TASK INPUTS:
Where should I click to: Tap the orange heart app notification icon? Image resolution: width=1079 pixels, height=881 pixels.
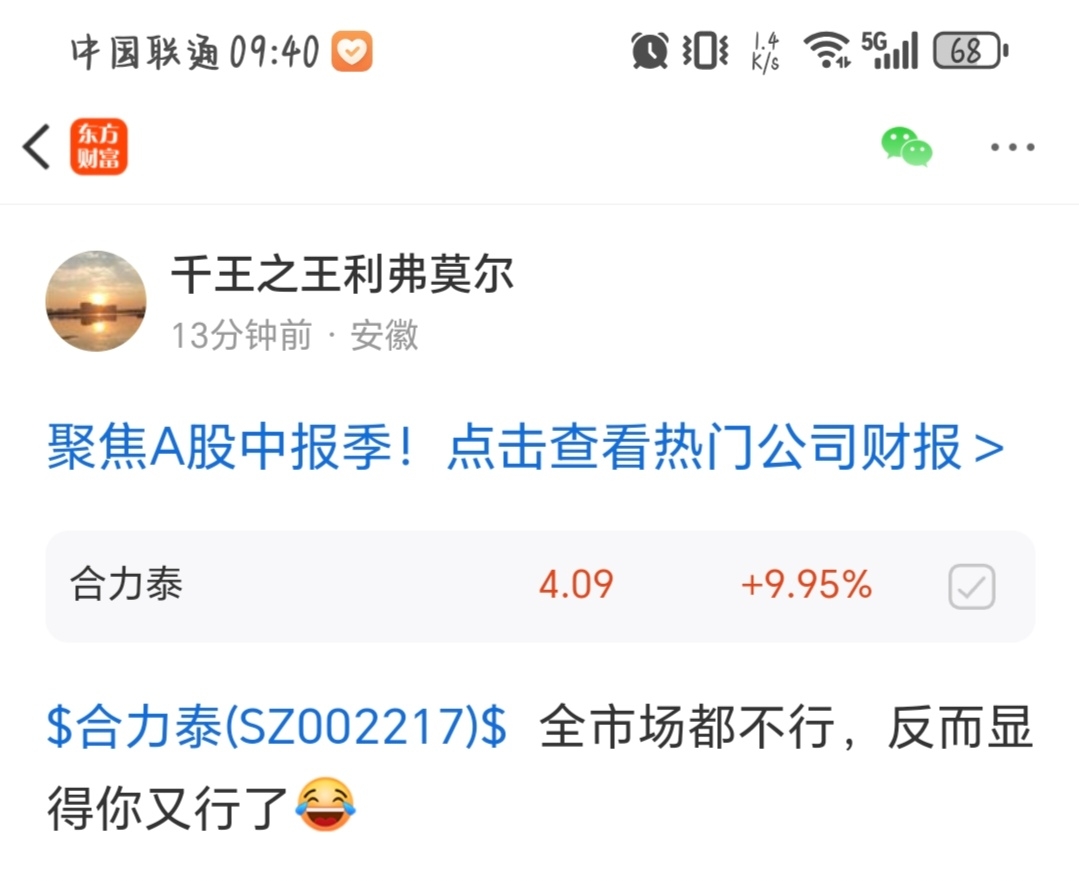coord(352,51)
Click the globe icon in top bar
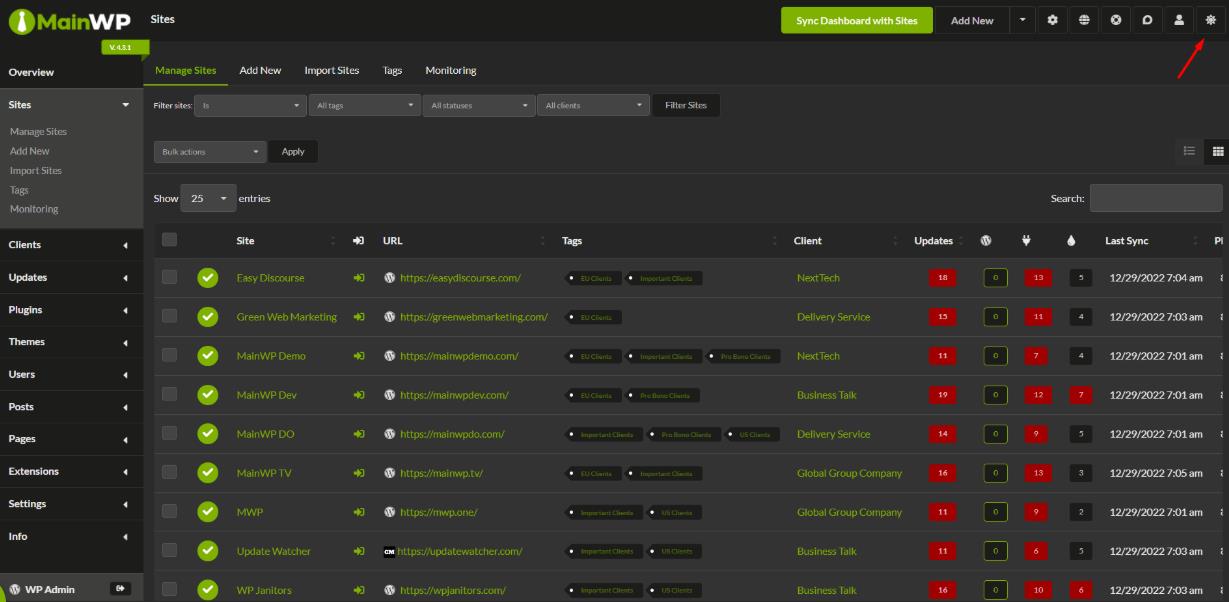 pyautogui.click(x=1084, y=20)
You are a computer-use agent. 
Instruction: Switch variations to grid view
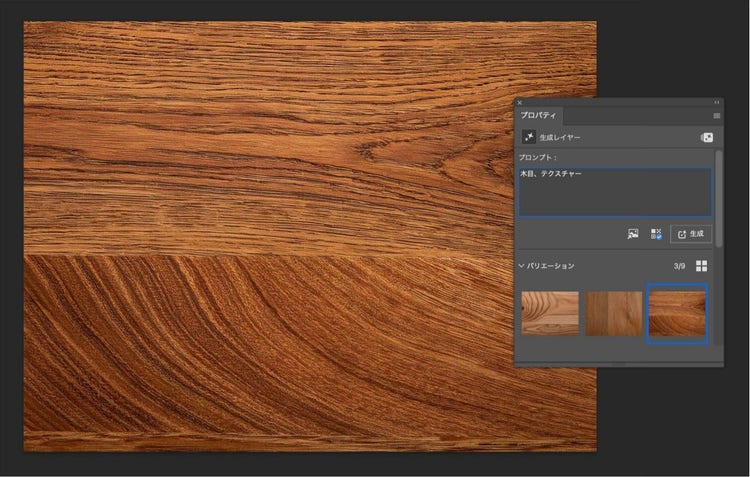(702, 266)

GOAL OF THE EXERCISE: The answer must be the full listing retyped exactly, with no pictures in it.

OUTPUT FOR THIS EXERCISE:
Where should I click to: Tap the orange heart app notification icon? Image resolution: width=1079 pixels, height=881 pixels.
coord(352,51)
Click the globe icon in top bar
 pyautogui.click(x=1084, y=20)
You are a computer-use agent. 
Instruction: Switch variations to grid view
(702, 266)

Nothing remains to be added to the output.